ここ最近は不思議な気持ちになることが多いが、今もまさにそうだ。
まるでクラスに入れてもらえた、みたいな。まるで修学旅行の夜にでもやりそうな会話じゃないか。柄にもないが、受け入れてもらえたのは素直に嬉しかった。
まあ、昨日のやり取りの意味を知っているのは男子だけなんだがな。
女子陣は俺と中村との間で何があったかなんて知らんはずだし……あいつ以外は。
――と。
そうやって安心し切っているといっつも奇襲がある。よりによって中村の野郎が折角許してやったのに裏切りおったのだ。

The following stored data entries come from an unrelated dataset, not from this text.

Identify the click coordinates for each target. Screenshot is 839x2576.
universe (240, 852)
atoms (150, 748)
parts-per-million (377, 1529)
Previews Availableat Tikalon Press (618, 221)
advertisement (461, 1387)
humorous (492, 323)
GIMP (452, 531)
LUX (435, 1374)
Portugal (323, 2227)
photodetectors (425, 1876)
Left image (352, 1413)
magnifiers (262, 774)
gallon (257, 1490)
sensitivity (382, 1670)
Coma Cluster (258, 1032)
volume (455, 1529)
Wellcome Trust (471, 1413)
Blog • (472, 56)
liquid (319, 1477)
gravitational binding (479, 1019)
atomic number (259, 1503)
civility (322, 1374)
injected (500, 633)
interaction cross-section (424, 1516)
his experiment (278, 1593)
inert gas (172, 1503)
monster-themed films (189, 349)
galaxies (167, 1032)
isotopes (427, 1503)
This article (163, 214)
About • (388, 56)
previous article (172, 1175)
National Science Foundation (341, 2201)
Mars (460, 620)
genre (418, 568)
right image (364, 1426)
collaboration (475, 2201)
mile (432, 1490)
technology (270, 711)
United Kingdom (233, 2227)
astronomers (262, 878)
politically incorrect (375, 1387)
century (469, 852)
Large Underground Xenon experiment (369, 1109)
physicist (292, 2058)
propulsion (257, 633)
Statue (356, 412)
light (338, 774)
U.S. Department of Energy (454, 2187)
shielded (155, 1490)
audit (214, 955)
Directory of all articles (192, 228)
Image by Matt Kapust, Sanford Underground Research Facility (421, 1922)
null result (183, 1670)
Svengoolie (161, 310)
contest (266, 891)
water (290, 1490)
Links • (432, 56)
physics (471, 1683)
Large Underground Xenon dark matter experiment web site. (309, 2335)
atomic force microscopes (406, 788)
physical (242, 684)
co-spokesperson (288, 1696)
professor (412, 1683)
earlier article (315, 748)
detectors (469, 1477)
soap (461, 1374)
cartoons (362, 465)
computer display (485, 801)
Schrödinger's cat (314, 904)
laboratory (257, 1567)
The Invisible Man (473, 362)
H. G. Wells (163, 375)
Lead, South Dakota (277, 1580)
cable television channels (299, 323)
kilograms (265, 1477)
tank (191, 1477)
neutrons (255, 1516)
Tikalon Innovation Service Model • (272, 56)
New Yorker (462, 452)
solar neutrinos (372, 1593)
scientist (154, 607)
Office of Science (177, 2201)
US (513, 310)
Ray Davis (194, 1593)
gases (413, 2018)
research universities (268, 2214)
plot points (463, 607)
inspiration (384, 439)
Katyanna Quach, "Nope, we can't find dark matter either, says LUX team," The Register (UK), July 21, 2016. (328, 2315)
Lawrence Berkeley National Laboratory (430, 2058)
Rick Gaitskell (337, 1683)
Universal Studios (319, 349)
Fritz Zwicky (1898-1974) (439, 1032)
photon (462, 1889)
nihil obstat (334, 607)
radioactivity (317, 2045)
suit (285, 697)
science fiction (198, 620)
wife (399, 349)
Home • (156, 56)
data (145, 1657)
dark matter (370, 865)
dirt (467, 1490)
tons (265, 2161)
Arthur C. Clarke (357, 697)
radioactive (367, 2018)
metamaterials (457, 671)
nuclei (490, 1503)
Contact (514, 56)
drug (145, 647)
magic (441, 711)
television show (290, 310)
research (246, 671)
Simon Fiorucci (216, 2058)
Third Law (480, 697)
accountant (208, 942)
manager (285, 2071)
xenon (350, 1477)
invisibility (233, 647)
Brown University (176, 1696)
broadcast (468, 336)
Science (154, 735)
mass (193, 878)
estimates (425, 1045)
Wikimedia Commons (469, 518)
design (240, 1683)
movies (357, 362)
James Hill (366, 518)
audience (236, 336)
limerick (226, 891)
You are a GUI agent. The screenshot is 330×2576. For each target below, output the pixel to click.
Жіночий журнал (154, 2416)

彼はニヤリとしていた。“かかったな、ポッター”とでも言いたげに。
「一条ってさ。この前、街で橘さんと一緒だったよな……」
~~っ! お前!!
その後ずっと詰問されたのは言うまでもない。
けど、本当に柄にもなかった。学校では一言も発さず家に帰る日々が続いていたのに今は……まるで違っていた。橘と出会ってからだろうか、何かが変わり始めている気がした。

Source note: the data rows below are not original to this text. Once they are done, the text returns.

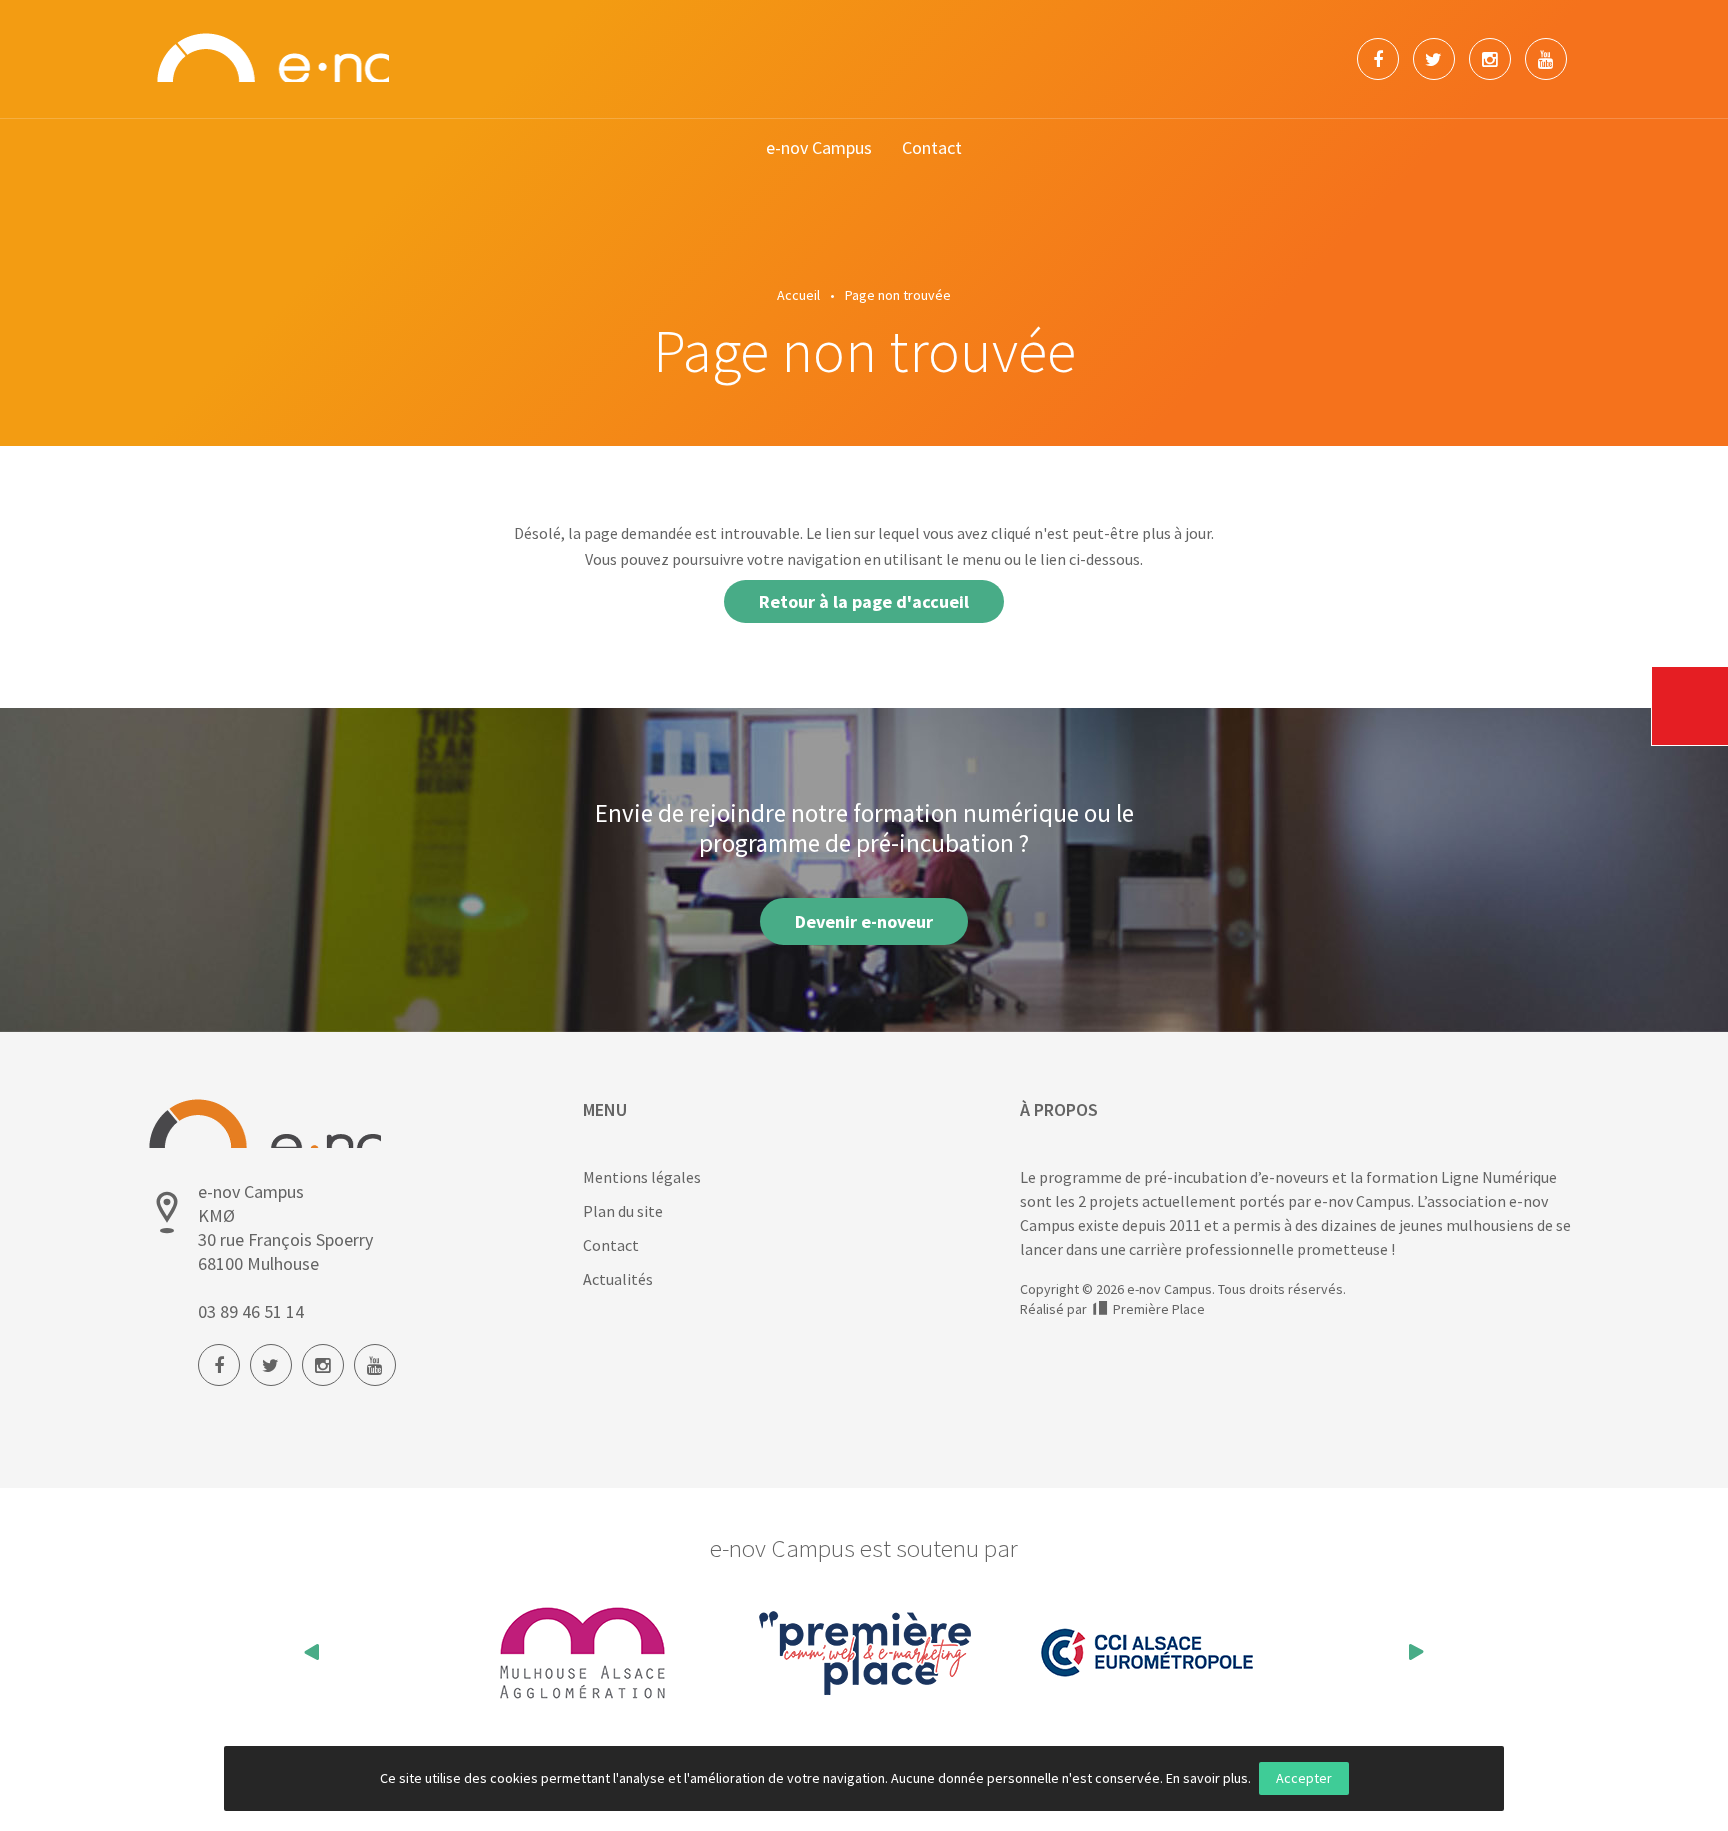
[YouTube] (1546, 59)
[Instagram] (1490, 59)
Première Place (1157, 1309)
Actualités (618, 1279)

地面に落ちた雨粒が、日差しで乾いていく匂い……そういう感じで。
そして、あれは遠足の用事で仕方なかったのだと納得してもらえるまでには帰る時間になっていたものだ。
一夜漬けどころか、夕方になればお開きムードになった。
部屋はワルプルギスの夜がやって来たどっかの街のように酷く散乱していた。みんなで片付けようという流れになりかけたのだが、橘は別に構わないと言う。

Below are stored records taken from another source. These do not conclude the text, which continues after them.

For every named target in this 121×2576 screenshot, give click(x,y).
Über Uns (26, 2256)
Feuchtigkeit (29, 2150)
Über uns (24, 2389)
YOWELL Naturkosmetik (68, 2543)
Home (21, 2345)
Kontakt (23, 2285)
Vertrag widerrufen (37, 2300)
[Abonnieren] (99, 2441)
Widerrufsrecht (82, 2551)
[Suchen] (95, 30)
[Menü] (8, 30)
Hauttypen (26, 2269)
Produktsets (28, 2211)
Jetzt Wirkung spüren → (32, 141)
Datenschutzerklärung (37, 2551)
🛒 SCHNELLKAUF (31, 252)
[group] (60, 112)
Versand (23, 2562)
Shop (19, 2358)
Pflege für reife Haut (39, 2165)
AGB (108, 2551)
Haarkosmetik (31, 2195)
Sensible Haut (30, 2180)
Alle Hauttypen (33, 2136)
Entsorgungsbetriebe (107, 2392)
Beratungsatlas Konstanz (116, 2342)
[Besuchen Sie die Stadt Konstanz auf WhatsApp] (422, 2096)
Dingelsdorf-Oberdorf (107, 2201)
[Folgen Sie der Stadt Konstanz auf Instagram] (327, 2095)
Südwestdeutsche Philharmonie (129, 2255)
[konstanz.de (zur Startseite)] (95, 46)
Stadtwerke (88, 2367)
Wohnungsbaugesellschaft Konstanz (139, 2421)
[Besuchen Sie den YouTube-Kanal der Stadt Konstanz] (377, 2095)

なのだが……ではもう帰ろうと踵を返すと、後ろから袖が引っ張られる。
その感触に、俺はすっかり慣れていた。どういうわけだか安心すら覚えた。振り返れば、金髪女が嬉しそうに微笑んでいる。
“ねぇ、片付け手伝ってよ?”
“構わんが、みんなにも手伝ってもらおうぜ。ゴミが多い”
“いいの、キミだけ残って。お願い……”
そんな心配そうな顔をされれば断れるわけがなかった。
こっちも、つい表情がほころんでしまいそうだった。もう少しで顔に出そうだ。“大丈夫、心配ない”って。しかも俺も俺で……今日もこいつと話せるんだと分かって、胸がホッとした。
でも、どうしてこんな気持ちに……?
「橘、トイレ借りていいか? お前らは先に帰ってろ」
俺は考える前に、帰りかけのクラスメート達にそう声を掛けた。